Quantum Inject
For the injection: We used scapy as our tool for sniffing and injection. We first sniff the right interface, in our case it was the WiFi interface and we create a deep copy of that packet, which we can then manipulate as we wish. We exchange the key parts of the packet such as the IP addresses and the ports of the connection. To allow for this change, we let Scapy recalculate the checksums for the new forged packet. We also change the payload so that it can be any file that would match the attack. For the latest change, we’re injecting an HTML file which should appear in the browser once the user visits an HTTP page.
Code Usage:
sudo python quantominject.py -i [interface] -r [regex] -e [expression] -d [datafile]
-i: network interface to sniff -r: regex to filter the packet according to request type -d: data file that contains the new payload -e: expression for scapy to filter packets
Quantum Detect
Basic Idea: We check for identical packets that have been rerouted. And check whether they have different payloads or not. If they have different payloads - we report an injection attack.

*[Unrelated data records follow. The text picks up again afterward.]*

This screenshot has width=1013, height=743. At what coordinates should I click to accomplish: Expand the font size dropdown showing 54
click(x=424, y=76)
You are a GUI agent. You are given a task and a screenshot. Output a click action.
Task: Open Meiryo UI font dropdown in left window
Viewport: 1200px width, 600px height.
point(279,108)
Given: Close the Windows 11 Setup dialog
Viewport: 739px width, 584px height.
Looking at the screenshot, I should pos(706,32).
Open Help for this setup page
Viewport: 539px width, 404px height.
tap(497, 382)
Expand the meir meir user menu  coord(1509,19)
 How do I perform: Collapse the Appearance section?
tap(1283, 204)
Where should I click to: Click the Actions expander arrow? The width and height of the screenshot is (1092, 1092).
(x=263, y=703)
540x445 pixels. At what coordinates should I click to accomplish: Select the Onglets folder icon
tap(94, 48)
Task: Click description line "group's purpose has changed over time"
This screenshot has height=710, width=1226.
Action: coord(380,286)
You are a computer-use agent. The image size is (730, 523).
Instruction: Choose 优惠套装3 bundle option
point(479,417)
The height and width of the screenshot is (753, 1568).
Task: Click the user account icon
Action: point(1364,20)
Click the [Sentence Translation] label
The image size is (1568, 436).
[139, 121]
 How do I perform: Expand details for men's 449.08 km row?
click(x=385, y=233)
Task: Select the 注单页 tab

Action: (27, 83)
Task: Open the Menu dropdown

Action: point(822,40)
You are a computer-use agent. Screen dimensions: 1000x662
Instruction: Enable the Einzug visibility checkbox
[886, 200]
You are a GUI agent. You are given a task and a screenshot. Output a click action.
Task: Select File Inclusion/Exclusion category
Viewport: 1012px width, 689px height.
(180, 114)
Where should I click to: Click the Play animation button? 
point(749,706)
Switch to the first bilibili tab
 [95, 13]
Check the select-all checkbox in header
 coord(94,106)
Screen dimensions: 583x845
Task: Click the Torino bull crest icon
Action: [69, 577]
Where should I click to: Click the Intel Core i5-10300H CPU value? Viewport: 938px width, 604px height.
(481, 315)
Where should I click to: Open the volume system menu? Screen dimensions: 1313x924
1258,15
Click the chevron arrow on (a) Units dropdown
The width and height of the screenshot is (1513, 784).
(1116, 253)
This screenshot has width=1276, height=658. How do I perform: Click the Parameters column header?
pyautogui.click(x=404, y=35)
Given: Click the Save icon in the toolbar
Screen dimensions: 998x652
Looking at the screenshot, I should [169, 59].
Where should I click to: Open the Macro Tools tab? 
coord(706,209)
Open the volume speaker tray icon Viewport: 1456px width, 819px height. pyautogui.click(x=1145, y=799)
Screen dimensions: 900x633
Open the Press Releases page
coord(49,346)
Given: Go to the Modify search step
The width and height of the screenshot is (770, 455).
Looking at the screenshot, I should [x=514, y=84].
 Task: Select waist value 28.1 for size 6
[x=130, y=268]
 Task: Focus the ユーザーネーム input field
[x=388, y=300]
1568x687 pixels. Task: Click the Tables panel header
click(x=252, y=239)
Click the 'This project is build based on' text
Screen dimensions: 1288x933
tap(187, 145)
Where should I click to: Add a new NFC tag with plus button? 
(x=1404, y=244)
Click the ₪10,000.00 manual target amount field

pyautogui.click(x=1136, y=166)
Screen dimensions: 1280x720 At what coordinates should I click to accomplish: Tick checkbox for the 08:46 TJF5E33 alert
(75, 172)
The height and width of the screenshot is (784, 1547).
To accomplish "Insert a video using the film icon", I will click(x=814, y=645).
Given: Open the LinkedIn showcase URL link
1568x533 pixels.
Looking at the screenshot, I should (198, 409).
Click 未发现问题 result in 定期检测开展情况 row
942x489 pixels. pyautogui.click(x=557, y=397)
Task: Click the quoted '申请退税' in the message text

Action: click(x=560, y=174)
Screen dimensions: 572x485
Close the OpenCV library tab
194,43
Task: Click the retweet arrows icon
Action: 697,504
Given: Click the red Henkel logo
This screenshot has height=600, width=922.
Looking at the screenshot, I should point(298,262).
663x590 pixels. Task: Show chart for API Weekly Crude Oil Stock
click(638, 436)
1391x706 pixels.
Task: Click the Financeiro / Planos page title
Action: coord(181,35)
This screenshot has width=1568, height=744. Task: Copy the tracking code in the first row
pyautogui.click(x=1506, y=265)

Dependencies: Scapy Python
Usage: Sudo python quantomdetect.py -i [interface] -r [pcap file] -e [expression] -i: interface for scapy to listen on -- online mode, default is eht0 -r: offline mode: pcap file path -e: expression for scapy to match Limitations:
The injection doesn’t work all the time. If the server was able to respond before our forged packet reaches the client, the injection fails. A solution that might work for this, is to DDOS the server to make it slower before resending the packet.